In Grey Myotis, the membrane fastens to both the inside and outside of the bats’ ankles.
In the Northen Myotis, the membrane fastens to the inside of the ankle too. But on the outside of the feet it attaches at the base of the toes.
Next morning the rain had almost stopped at 5 a.m. so I returned to the caves. Sybil and her Ananbat met me there (which was above and beyond the call of duty and proving yet again that bat biologists are the absolute best!). There was very little bat activity but from the boardwalk above the Devil’s Icebox Cave I did see one or two bats fly into one of the cave entrances just before sunrise. Sybill’s bat detector confirmed they were indeed Grey Myotis (which have a distinctive call trace). Mission accomplished. In better weather you can usually see the Grey Myotis flying around the parking area here.
I saw a few Eastern Fox Squirrels and a White-tailed Deer in the park too.
I looked for Prairie Voles at Tucker Prairie briefly (30 minutes east of Columbia), but the foul weather at night squashed my plans to look around there at night.
Big Oak Tree State Park, Missouri
My final stop – in the south east corner of Missouri – involved an hour’s detour along the 6 hour drive from Columbia to Nashville Airport.

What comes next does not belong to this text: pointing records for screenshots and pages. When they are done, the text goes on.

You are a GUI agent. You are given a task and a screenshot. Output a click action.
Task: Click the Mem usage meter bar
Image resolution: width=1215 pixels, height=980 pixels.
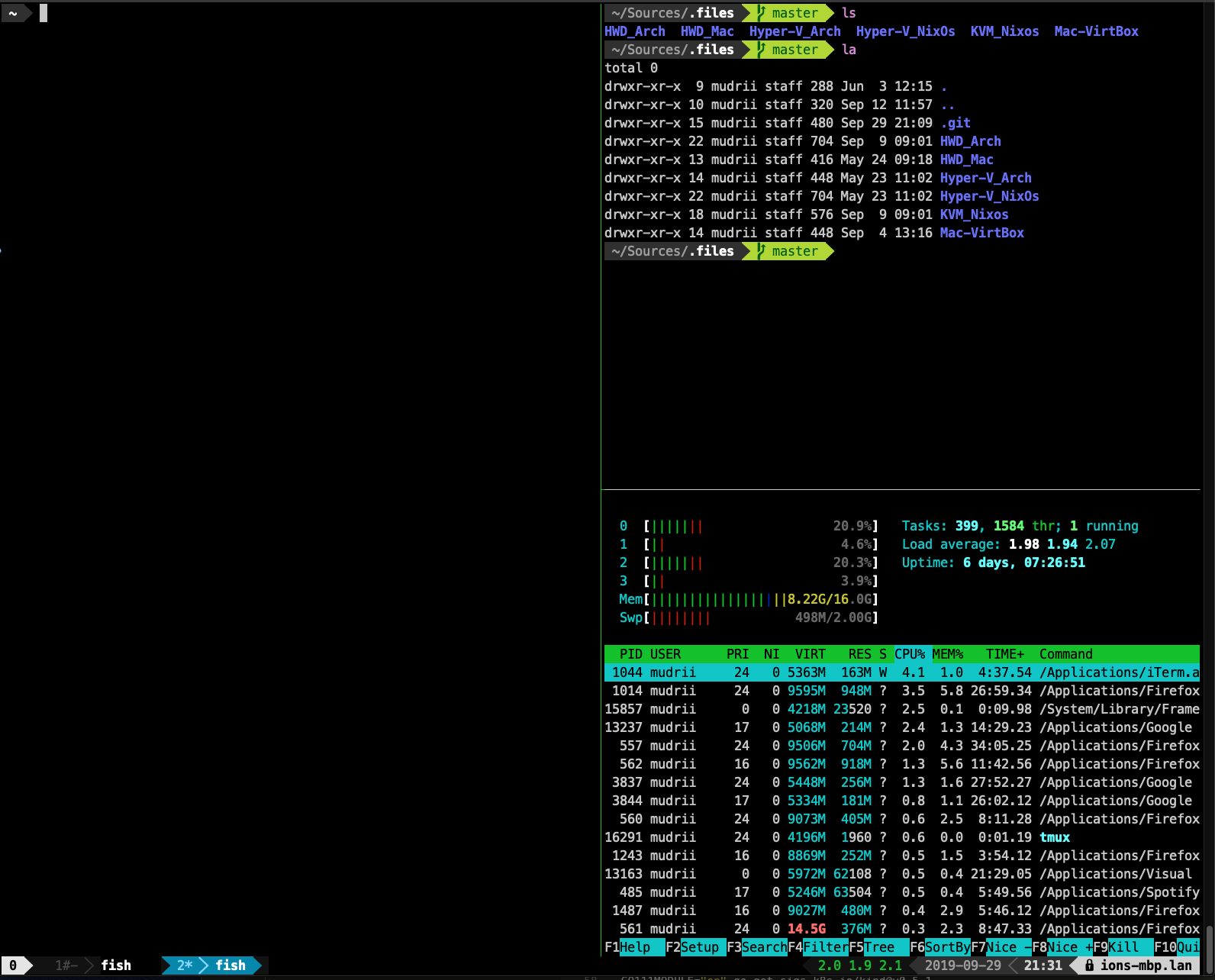[x=748, y=599]
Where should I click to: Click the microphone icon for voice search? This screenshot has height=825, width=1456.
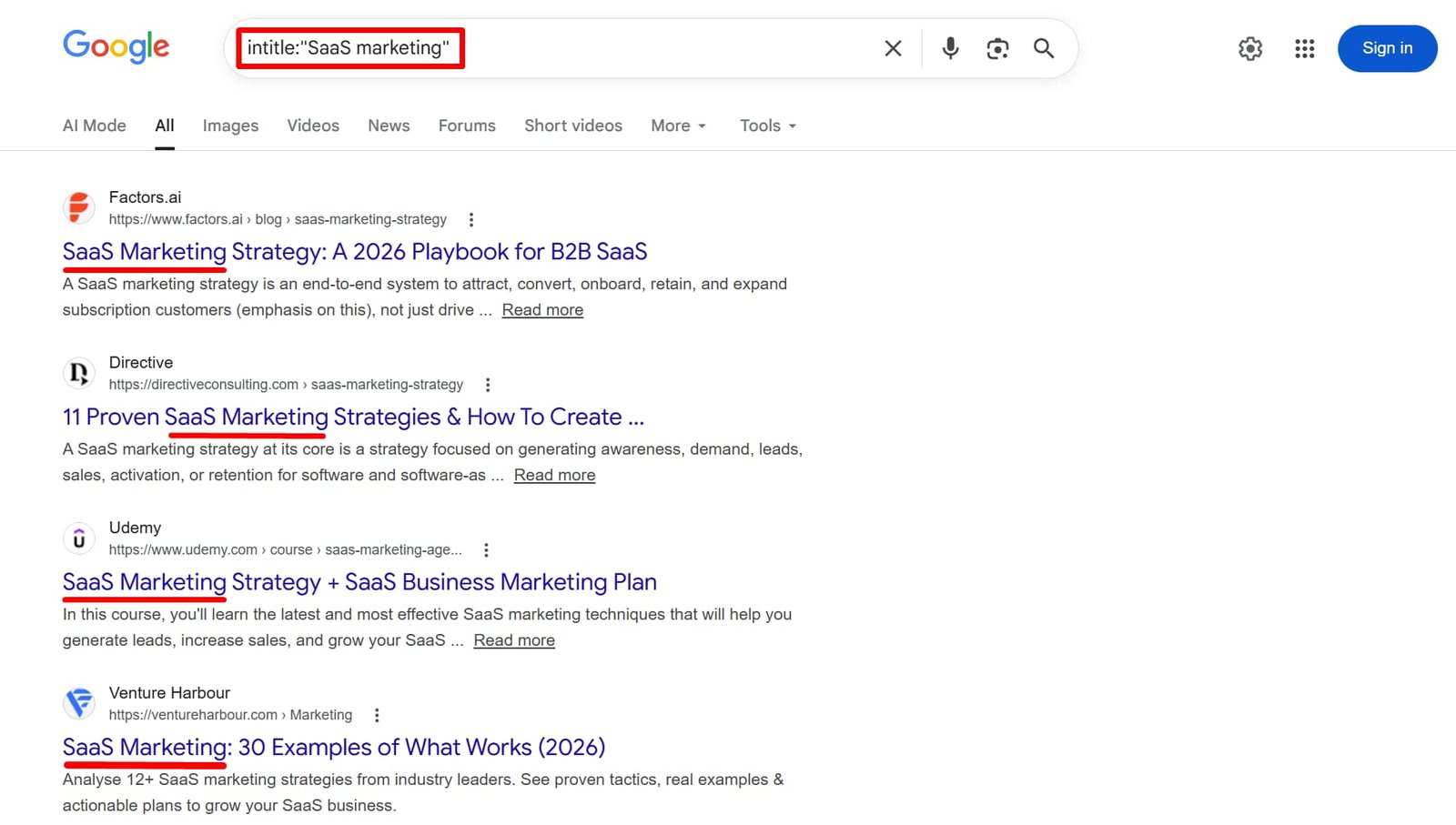(x=950, y=48)
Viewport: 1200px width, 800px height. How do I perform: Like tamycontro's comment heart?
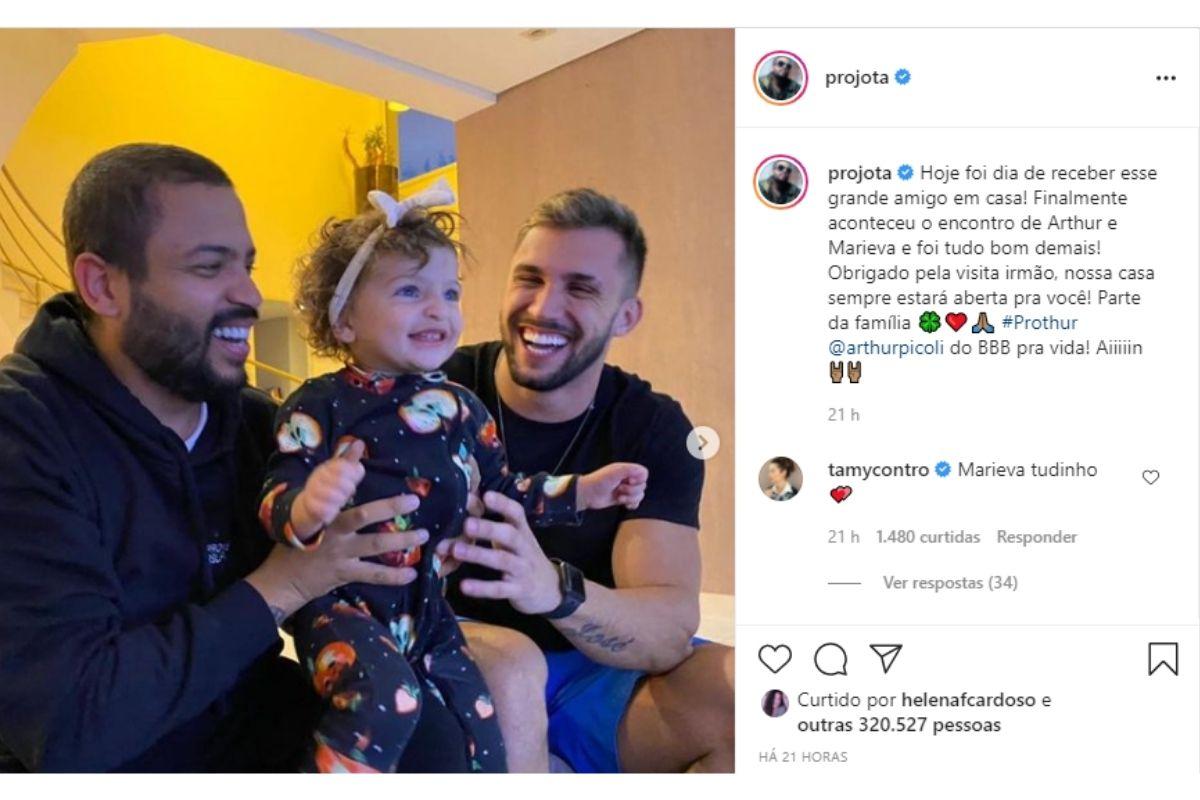click(1151, 477)
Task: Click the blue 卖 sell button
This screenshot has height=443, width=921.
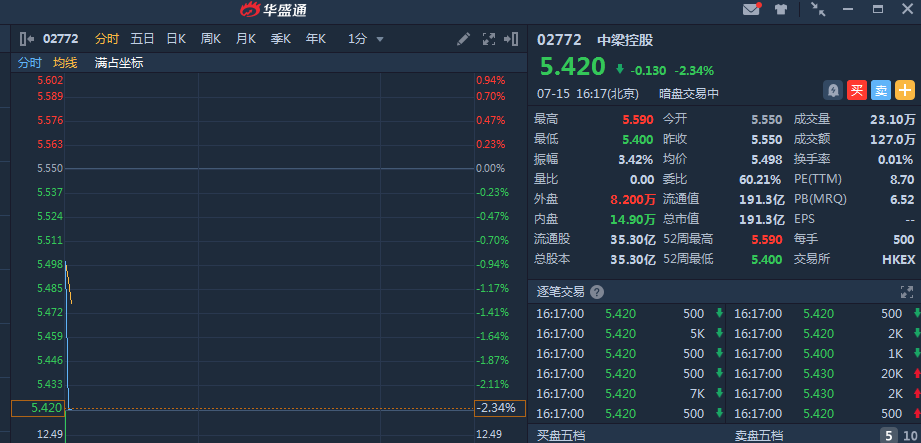Action: click(880, 90)
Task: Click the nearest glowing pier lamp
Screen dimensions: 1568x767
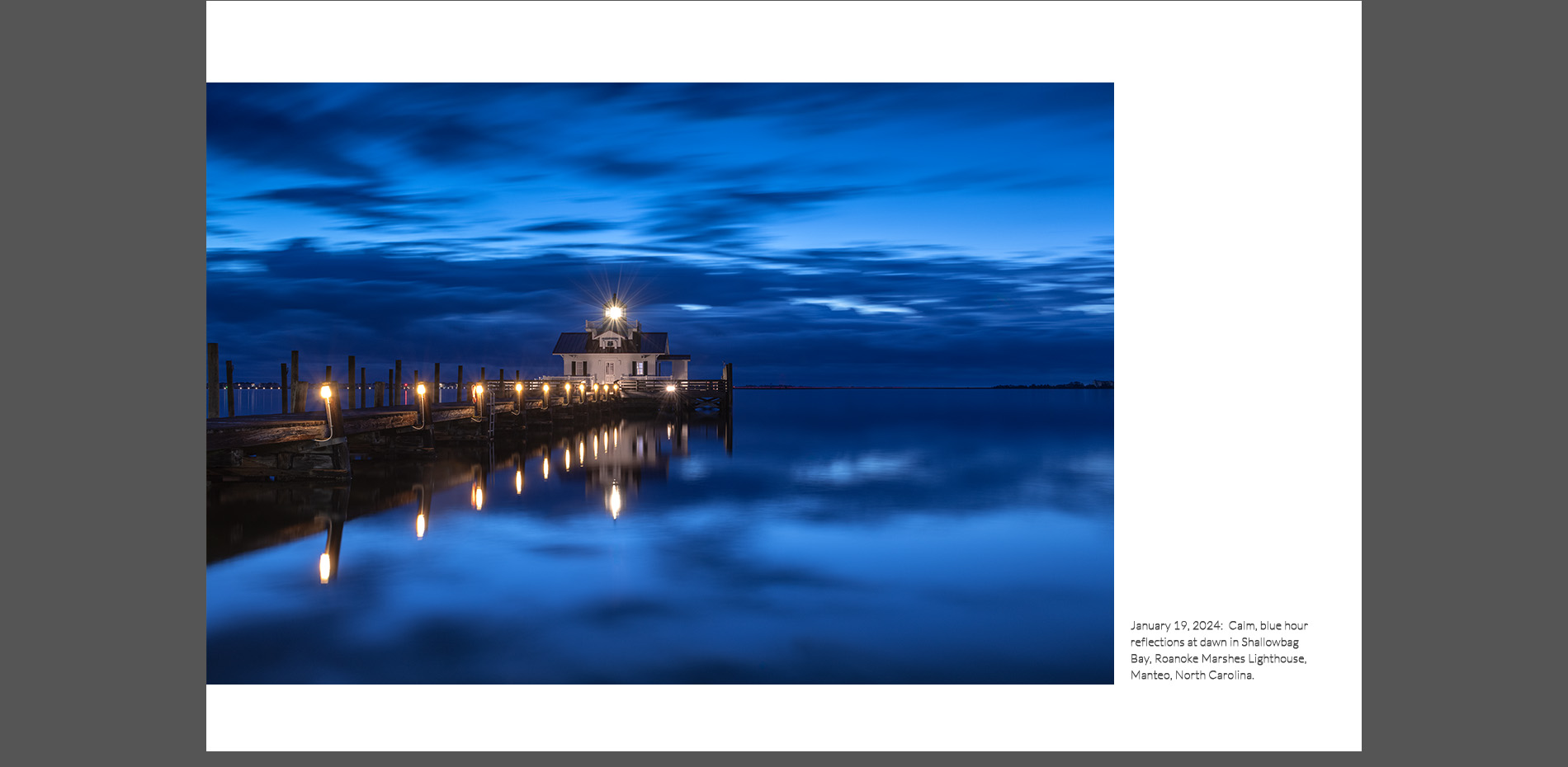Action: coord(325,392)
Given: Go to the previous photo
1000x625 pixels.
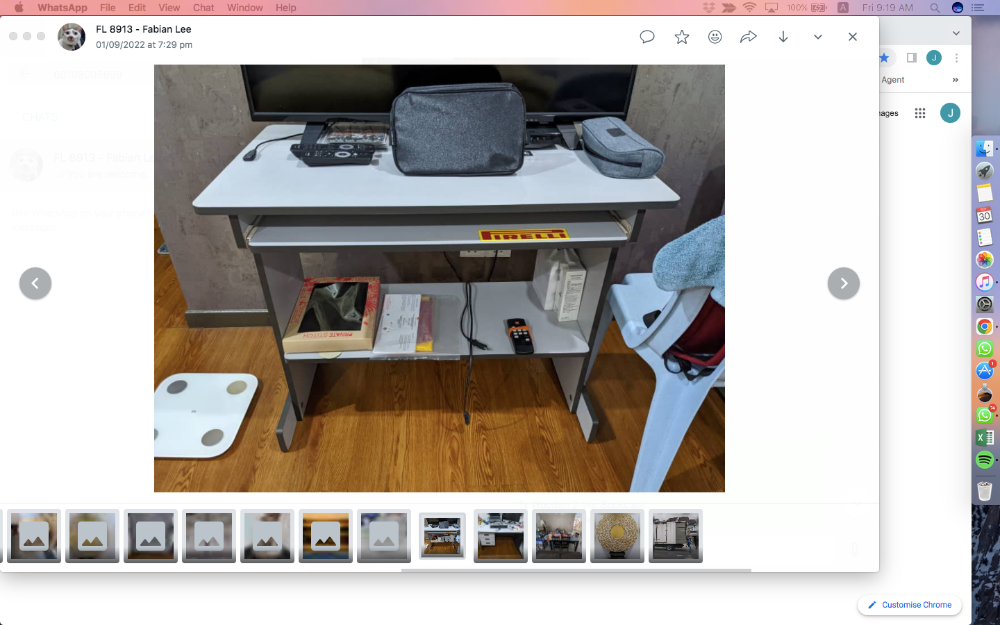Looking at the screenshot, I should click(35, 283).
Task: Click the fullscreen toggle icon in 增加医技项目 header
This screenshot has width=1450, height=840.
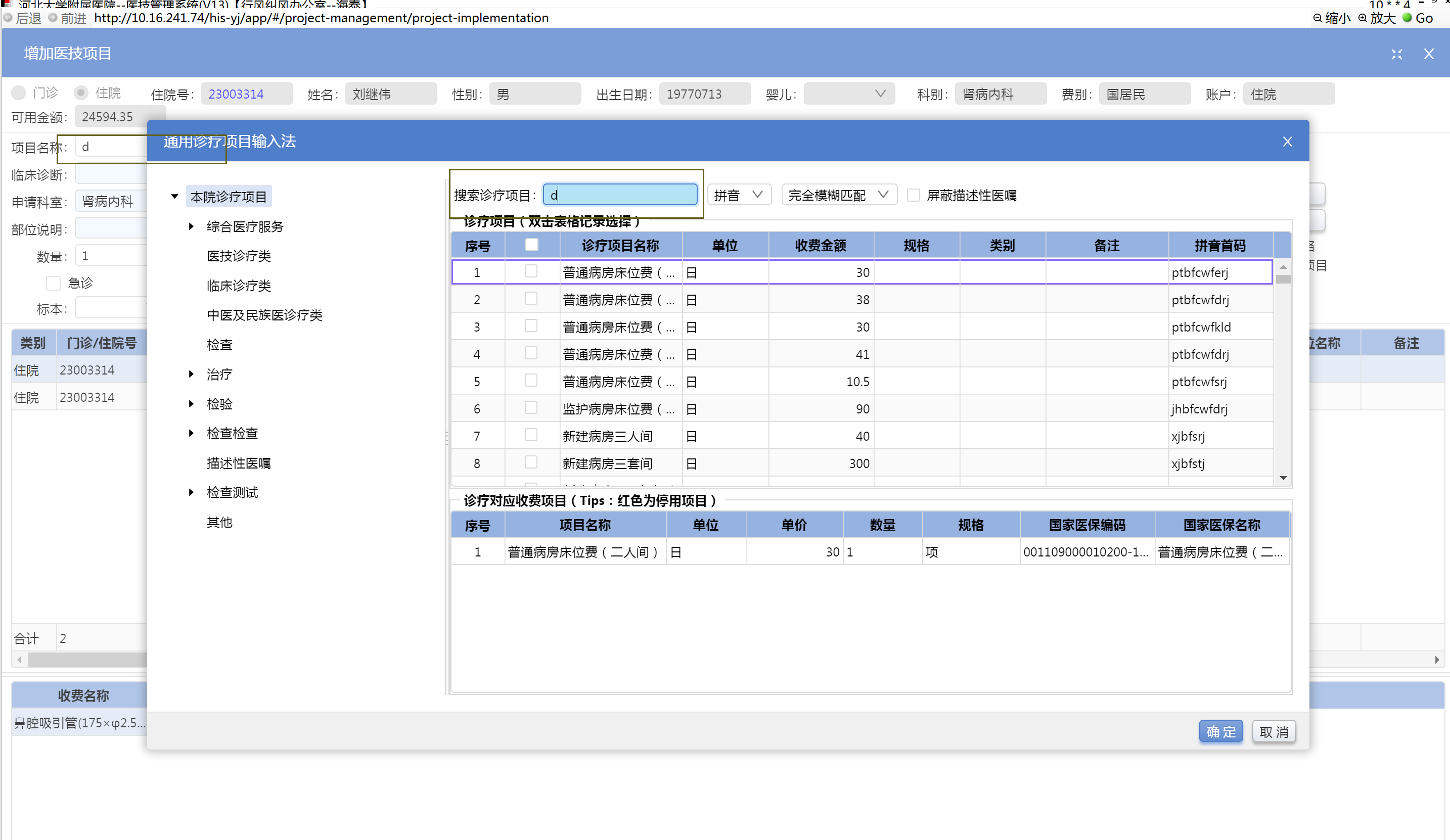Action: tap(1396, 54)
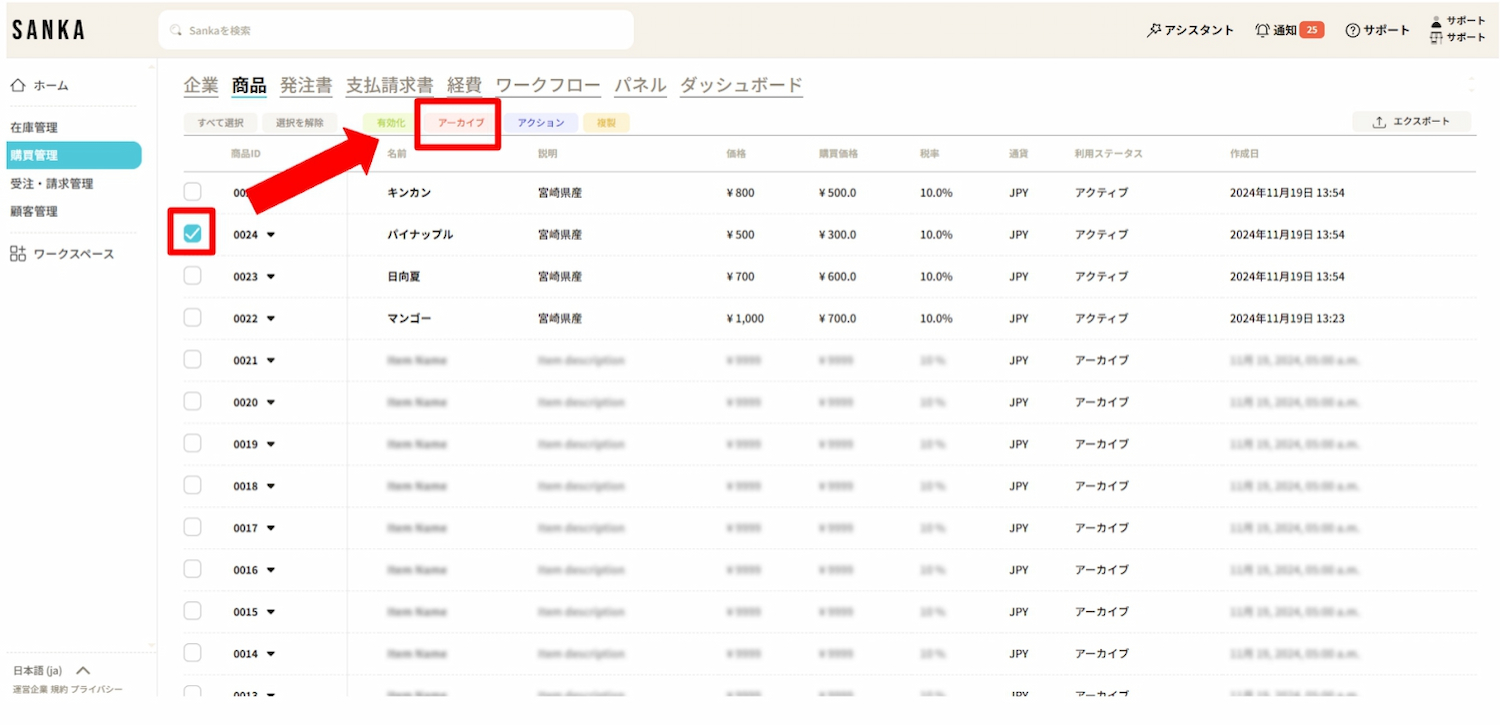The height and width of the screenshot is (725, 1500).
Task: Open the ダッシュボード tab
Action: pyautogui.click(x=741, y=86)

Curtis Hart told me that Swamp Rabbits are easy to see here at dusk and dawn. I stopped in for 20 minutes at midday and found a confiding animal at the start of the trail (which begins at the end of the short park road). I also saw several Eastern Fox Squirrels along with – what I assume was – an Eastern Chipmunk shooting across the road.
And from there it was another 3 hours, across the Mississippi River, through Illinois (very briefly), Kentucy and Tenessee to Nashville Airport.